Бедный Иван Васильевич пошел осматривать город без руководства и невольно изумился своему глубокому невежеству. Даром что он читал некогда историю, но он ничего твердого и определительного удержать из нее не мог. В голове его был какой-то туманный хаос: имена без образов, образы без цвета. Он припомнил и Мономаха, и Всеволода, и Боголюбского, и Александра Невского, и удельное время, и набеги татар, но припомнил, как школьник твердит свой урок. Как они тут жили? что тут делалось? — кто может это теперь рассказать? Иван Васильевич осмотрел Золотые ворота с белыми стенами и зеленой крышкой, постоял у них, поглядел на них, потом опять постоял да поглядел и пошел далее. Золотые ворота ему ничего не сказали.
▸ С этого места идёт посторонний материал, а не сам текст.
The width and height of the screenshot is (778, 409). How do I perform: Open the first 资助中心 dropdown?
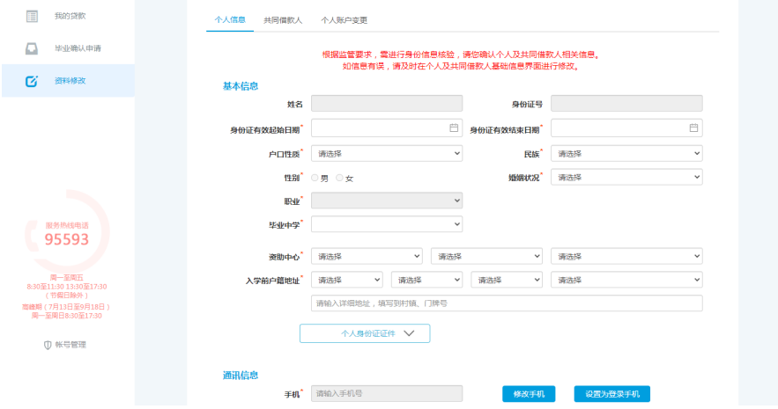tap(367, 257)
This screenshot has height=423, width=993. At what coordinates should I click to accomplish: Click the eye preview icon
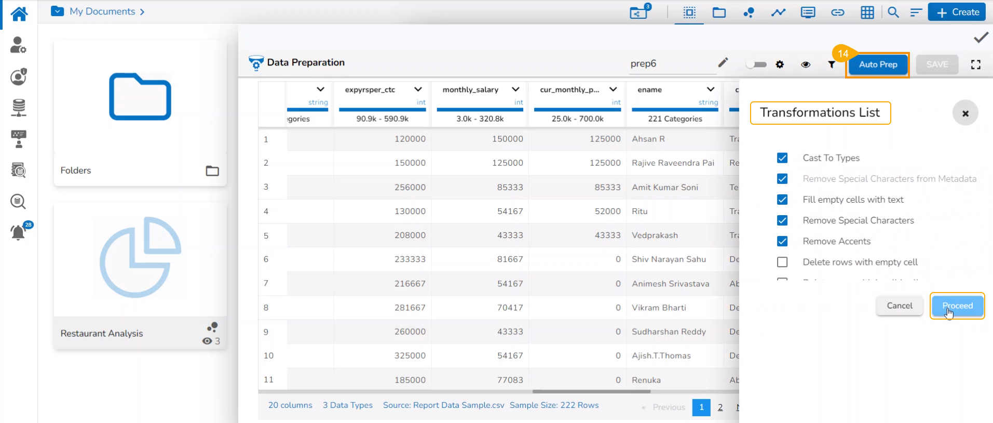(806, 64)
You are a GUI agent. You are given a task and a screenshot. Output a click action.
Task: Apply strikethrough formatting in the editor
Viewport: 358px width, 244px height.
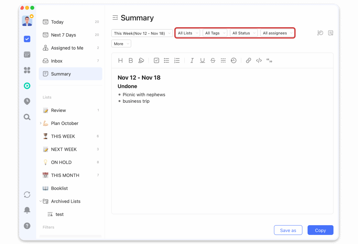tap(213, 60)
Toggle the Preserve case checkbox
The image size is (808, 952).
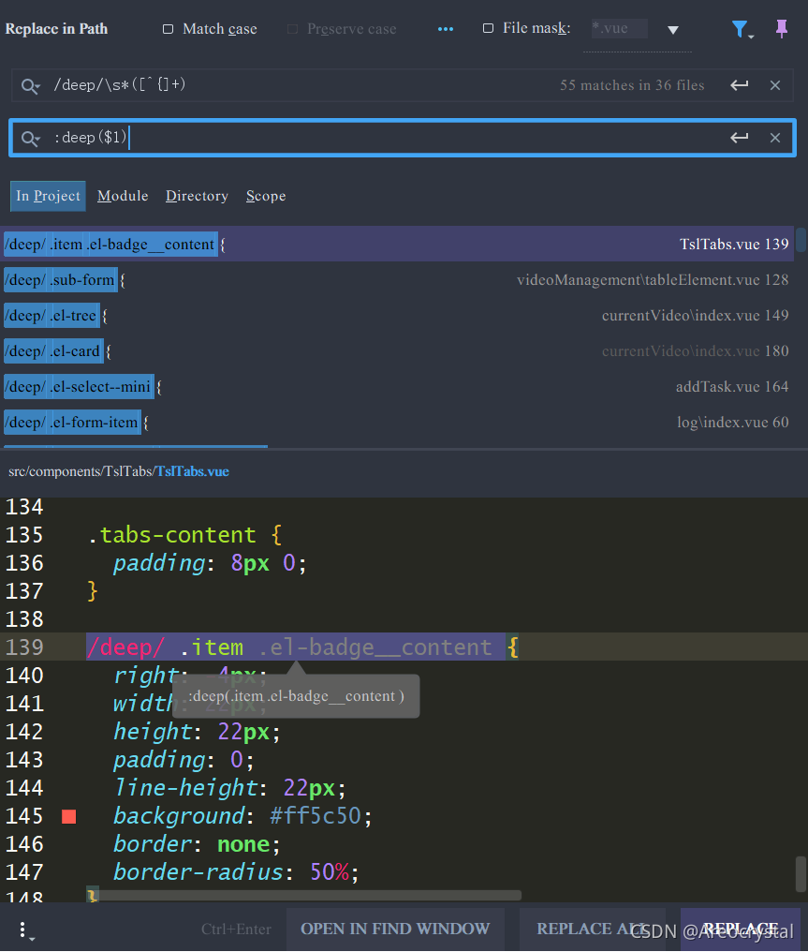[x=293, y=29]
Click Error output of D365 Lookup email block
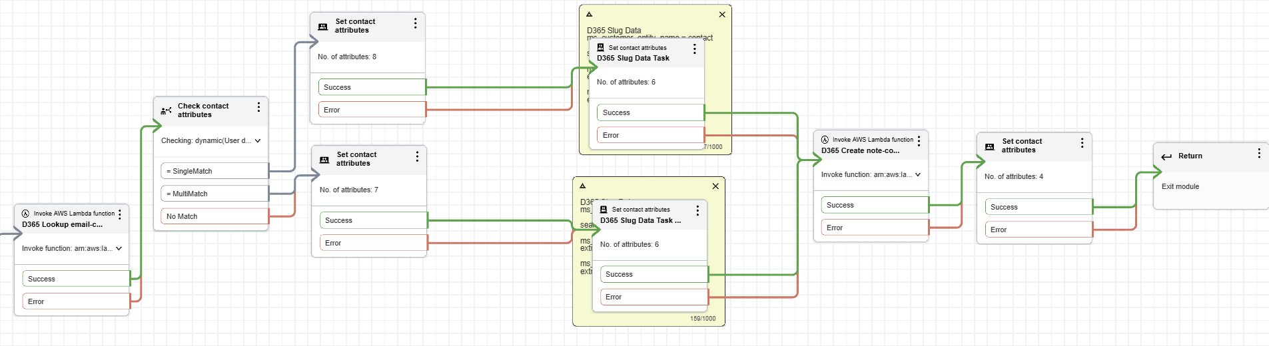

Потом он пошел в церкви, сперва к Дмитриевской, где подивился необъяснимым ероглифам, потом в собор, помолился усердно, поклонился праху князей… но могилы остались для него закрыты и немы. Он вышел из собора с тяжелою думою, с тяжким сомнением… На площади толпился народ, расхаживали господа в круглых шляпах, дамы с зонтиками; в гостином дворе, набитом галантерейной дрянью, крикливые сидельцы вцеплялись в проходящих; из огромного здания присутственных мест выглядывали чиновники с перьями за ушами; в каждом окне было по два, по три чиновника, и Ивану Васильевичу показалось, что все они его дразнят… Он понял тогда или начал понимать, что сделанное сделано, что его никакой силой переделать нельзя; он понял, что старина наша не помещается в книжонке, не продается за двугривенный, а должна приобретаться неусыпным изучением целой жизни. И иначе быть не может. Там, где так мало следов и памятников, там в особенности, где нравы изменяются и отрезывают историю на две половины, прошедшее не составляет народных воспоминаний, а служит лишь загадкой для ученых. Такая грустная истина останавливала Ивана Васильевича в самом начале великого подвига. Он решился выкинуть из книги путевых впечатлений статью о древностях и пошел рассеяться на городской бульвар. Местоположение этого бульвара прекрасно: на высокой горе, над самой Клязьмой; вдали расстилается равнина, сливаясь с небосклоном. Иван Васильевич сел на скамейку и начал задумчиво глядеть в даль, неопределенную и туманную, как судьба народов Он долго думал и не замечал, что какой-то господин, отвернувшись к нему спиной, сидел с ним на одной скамейке и тоже размышлял, насвистывая какой-то итальянский мотив.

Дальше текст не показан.